In the story of Mary Watson, three Cooktown groups meet in a tragedy: European settlers, the Chinese and the Aboriginal people.
Mary’s husband set up a beche de mer fishing station on Lizard Island and took her to live there in a small cottage close to a creek with the island’s only fresh water. He and his partner went off in their luggers and left Mary and their son behind with two Chinese servants, Ah Sam and Ah Leung. A few weeks later a party of mainland Aborigines of the Guugu Yimmidir group made one of their seasonal trips by canoe to the island. They attacked Ah Sam, who suffered seven spear wounds, and Ah Leung was killed as he worked in the vegetable garden.

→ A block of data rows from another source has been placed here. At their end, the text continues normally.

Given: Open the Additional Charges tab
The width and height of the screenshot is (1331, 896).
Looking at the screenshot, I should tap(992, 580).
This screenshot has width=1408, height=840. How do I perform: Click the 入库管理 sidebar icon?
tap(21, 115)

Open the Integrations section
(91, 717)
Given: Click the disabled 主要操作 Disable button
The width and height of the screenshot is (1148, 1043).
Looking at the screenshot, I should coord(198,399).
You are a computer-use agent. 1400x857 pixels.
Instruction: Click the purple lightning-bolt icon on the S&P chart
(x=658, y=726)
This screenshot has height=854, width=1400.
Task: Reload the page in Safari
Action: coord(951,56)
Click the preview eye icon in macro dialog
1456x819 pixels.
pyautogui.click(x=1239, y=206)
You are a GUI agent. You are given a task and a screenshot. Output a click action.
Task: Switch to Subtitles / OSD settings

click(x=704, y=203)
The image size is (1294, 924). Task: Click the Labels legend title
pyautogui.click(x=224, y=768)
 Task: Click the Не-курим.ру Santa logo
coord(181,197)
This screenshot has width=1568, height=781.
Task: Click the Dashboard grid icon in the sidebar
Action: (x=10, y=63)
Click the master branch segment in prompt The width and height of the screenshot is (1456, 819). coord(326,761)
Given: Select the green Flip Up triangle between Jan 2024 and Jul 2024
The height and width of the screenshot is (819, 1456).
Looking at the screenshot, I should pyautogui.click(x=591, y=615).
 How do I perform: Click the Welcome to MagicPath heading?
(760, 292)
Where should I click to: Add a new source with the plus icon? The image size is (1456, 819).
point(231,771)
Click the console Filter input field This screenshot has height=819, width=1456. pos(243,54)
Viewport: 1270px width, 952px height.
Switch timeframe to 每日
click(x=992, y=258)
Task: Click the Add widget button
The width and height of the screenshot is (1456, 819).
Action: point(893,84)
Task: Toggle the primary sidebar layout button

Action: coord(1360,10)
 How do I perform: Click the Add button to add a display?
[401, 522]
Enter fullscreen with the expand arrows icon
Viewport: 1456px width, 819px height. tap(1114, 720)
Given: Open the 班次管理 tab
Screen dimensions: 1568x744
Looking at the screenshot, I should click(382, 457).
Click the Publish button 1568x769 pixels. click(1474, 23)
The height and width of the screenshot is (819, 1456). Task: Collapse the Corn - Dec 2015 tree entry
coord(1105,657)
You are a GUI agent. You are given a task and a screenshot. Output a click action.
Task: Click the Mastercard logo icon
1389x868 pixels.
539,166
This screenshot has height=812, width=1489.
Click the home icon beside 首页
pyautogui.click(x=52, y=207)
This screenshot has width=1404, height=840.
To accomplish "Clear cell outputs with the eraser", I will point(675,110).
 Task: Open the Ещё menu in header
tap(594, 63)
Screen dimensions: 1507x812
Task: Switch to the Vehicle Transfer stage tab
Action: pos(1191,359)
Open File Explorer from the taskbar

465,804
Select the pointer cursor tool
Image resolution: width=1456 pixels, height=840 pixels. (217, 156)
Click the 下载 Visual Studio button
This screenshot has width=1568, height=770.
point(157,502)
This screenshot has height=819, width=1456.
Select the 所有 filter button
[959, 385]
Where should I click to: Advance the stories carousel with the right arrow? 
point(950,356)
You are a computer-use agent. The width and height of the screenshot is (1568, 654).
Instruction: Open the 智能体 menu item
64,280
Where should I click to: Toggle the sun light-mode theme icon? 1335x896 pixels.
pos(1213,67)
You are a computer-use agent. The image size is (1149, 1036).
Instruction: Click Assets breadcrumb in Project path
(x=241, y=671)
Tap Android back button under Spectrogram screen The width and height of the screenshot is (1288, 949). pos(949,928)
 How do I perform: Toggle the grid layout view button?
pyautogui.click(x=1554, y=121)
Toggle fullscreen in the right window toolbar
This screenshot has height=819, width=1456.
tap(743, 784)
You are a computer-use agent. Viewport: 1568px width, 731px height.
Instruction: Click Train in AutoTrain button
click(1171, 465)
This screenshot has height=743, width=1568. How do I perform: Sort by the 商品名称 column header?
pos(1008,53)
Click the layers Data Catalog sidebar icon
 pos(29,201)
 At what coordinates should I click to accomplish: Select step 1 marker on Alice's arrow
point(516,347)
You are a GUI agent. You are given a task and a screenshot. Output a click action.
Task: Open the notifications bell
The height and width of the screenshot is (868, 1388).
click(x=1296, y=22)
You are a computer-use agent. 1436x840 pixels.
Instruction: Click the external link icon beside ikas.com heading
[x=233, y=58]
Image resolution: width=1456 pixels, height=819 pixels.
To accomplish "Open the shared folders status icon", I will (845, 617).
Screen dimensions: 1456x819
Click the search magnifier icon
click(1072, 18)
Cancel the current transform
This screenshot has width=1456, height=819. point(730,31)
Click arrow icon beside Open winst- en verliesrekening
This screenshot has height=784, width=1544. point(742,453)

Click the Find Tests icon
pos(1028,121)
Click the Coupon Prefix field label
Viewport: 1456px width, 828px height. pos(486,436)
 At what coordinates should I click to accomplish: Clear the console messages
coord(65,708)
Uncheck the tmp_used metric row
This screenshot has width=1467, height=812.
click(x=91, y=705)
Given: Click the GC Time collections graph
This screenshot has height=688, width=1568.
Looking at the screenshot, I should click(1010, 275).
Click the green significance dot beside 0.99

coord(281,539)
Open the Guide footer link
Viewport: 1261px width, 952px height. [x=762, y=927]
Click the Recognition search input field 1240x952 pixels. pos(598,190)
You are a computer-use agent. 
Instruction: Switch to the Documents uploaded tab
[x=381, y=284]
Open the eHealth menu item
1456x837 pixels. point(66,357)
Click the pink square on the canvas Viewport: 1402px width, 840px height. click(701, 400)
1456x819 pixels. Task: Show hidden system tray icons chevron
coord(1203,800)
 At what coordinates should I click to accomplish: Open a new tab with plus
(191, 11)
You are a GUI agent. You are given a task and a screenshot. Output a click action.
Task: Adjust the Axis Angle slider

Mary Watson frightened them off by firing a gun, and then set out in a cut-down ship’s water tank, used for boiling sea slugs, with Ah Sam and her son, hoping to be picked up by a passing boat. They drifted for a week, occasionally landing on reefs and islets. Mary’s final diary entry reads “No water. Near dead with thirst.”
When fisherman reported that the stone cottage had been destroyed and that fires were burning on the island, people thought that Mary had been kidnapped or killed. Mounted police and native troopers under Inspector Hervey Fitzgerald from Cooktown shot a number of coastal Cape York people, possibly as many as 150, in retaliation. Later there were claims that the people shot were not involved in what happened on Lizard Island.
The remains of Mary and her baby were found some months later among the mangroves on No. 5 Howick, still in the iron tank, but now covered with fresh rainwater from a recent tropical downpour. Ah Sam had died on the beach nearby. A concealed spring existed on the islet, but they had not found it. When the bodies were returned to Cooktown, a procession of 650 escorted them to their burial at Two Mile Cemetery, on the road to the Palmer River goldfields.
I found the details of Mary Watson’s story in Wikipedia in an article with “some issues” after my interest was piqued by an elegant and very white drinking fountain in Cooktown’s main street, a memorial to “the heroine of Lizard Island”, with a poem telling part of her story. I’ve quoted Wikipedia pretty well exactly. This story is also told in a section of the Milbi Wall.